Then there are those who won't vote, or get up and stand up.
Get up, stand up, stand up for your rights! Get up, stand up, stand up for your rights! Get up, stand up, stand up for your rights! Get up, stand up, don't give up the fight! (4)
On the other hand many are prone to apathy and burnout, due in large part to the overexposure of the right's flock of sheep and the constant pressing of their presence by the wolves that lead them into their dens. “We use voting as a tool to transmit to others who we are,” explains Eyal Winter. An economist, he works at the University of Leicester in England and the Hebrew University of Jerusalem in Israel. (5) So while the crazies identify with each other and go out and do what they can to make themselves known, others are simply distressed or depressed by it enough to give up and not take the same initiative to go make a difference and fight the powers that suck.
Let's face it though, which party is the one using the Electoral College to silence over three million voters and give trump the win? Which party is guilty of voter suppression in over a dozen cities, that we known of? Which party is guilty of vote tampering, voter intimidation, poll violations, and supports racism while arguing to abolish immigrants, even legal ones, and who holds children in cages, separates them from their parents forever, allows them to be raped, become sick, or die, and then traffics them out? It's all happening., and we let it.
When will it become unacceptable? When it becomes inconvenient? The easy way out of a major confrontation is to get out there and vote and let your voice be heard. The numbers will speak and cannot be overturned. Not yet at least. Unless we let it. We can easily see the wrongdoing of the right wingers in the discrimination of those who the right hates the most. The GOP is not christian by any means, nor or they civil servants, nor are they compassionate, ethical, scrupulous, professional, or on anyone's side besides their own. They are not the lesser of two evils, they are the evil. The lesser may be the only thing we have to curb them but we can work on that and turn it around. It all starts now, or it never starts, and the end is already here. Will those in the position to make positive change refuse to do so? Forget those who are fooled by it, this is about you, the ones who can make the difference.

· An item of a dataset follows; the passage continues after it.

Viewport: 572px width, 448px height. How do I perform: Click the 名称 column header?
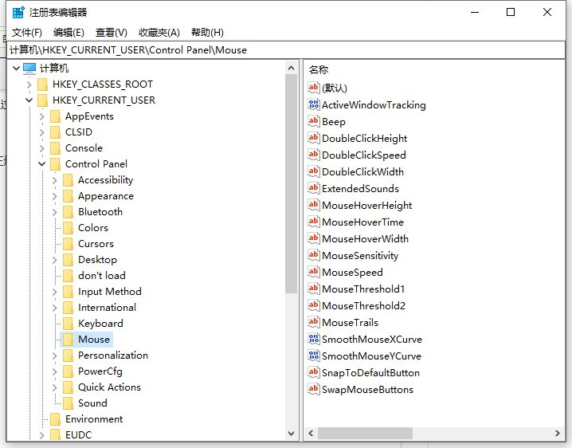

Perhaps both sides choose the path of least resistance. But who controls the controlling factors introducing us to our supposed paths? That choice is ours alone. Common sense might dictate which side we take but in the end we should all be on the same side. And politics and religion are constantly used to keep us from doing that, so that they benefit and not us, even though we put them in charge, willingly, when we vote for them to “represent” us.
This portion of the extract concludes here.